[Start Text passage]
The Kimmeridge formation at Brockham in Surrey is unlikely to generate significant volumes of oil because it isn’t mature, investors were told this evening.
Angus Energy executives were explaining why they had announced last month that the Kimmeridge well at Brockham was not commercially viable without fracking.
During a conference call, the company’s geo-scientist Freddie Holt described the Kimmeridge as a “novel play” for exploration companies who were “learning all the time”.
He said the Kimmeridge was very variable in organic content over very short distances. This led to variations in the maturity of the formation and the amount of recoverable oil.
Mr Holt said Angus had been focusing on the differences between Brockham and the neighbouring UKOG site at Horse Hill, trying to understand how the maturity might vary across the basin.
When did Angus know?
During the call, investors pressed the company on exactly when it knew that the BrX4z well at Brockham would not flow Kimmeridge oil at commercial rates.
Angus began a well test programme at Brockham in December 2018. The company had problems with water in the well, and the flow test did not achieve sustainable flows of oil.
In May 2019, the company announced that the zone producing the water had been isolated from the well and on 24 June, in its half-yearly report, the company said:
“Further work, preparatory to a well test, is underway”.
But just four days later, on 28 June, the company announced:
“On any conventional approach, it is extremely unlikely that commercial hydrocarbon flow can be established from the Kimmeridge layer at Brockham”.
[End Text passage]
[Start Data provided]
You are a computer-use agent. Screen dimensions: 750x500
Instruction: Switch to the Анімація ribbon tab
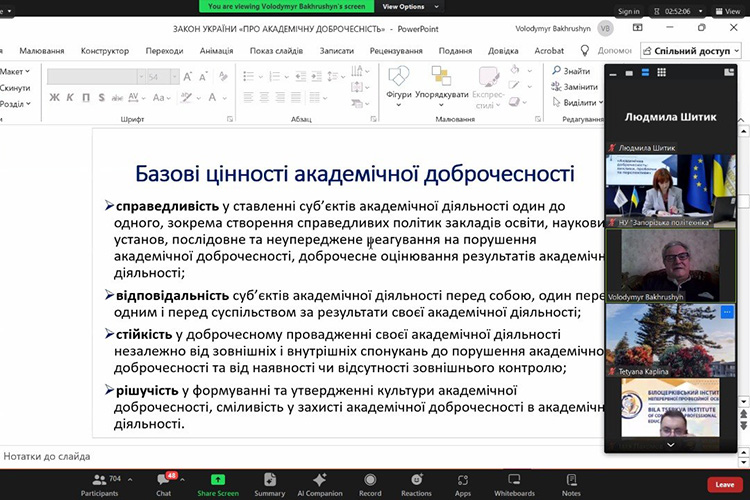(216, 51)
[End Data provided]
Set tasks
(a) According to the Brockham article, who is Angus Energy's geo-scientist?
(b) Write out the stretch of the Brockham article from "During a conference" through "flows of oil." word for word.
The material is unrelated to the Brockham article.

Task-by-task solutions
(a) Freddie Holt

(b)
During a conference call, the company’s geo-scientist Freddie Holt described the Kimmeridge as a “novel play” for exploration companies who were “learning all the time”.
He said the Kimmeridge was very variable in organic content over very short distances. This led to variations in the maturity of the formation and the amount of recoverable oil.
Mr Holt said Angus had been focusing on the differences between Brockham and the neighbouring UKOG site at Horse Hill, trying to understand how the maturity might vary across the basin.
When did Angus know?
During the call, investors pressed the company on exactly when it knew that the BrX4z well at Brockham would not flow Kimmeridge oil at commercial rates.
Angus began a well test programme at Brockham in December 2018. The company had problems with water in the well, and the flow test did not achieve sustainable flows of oil.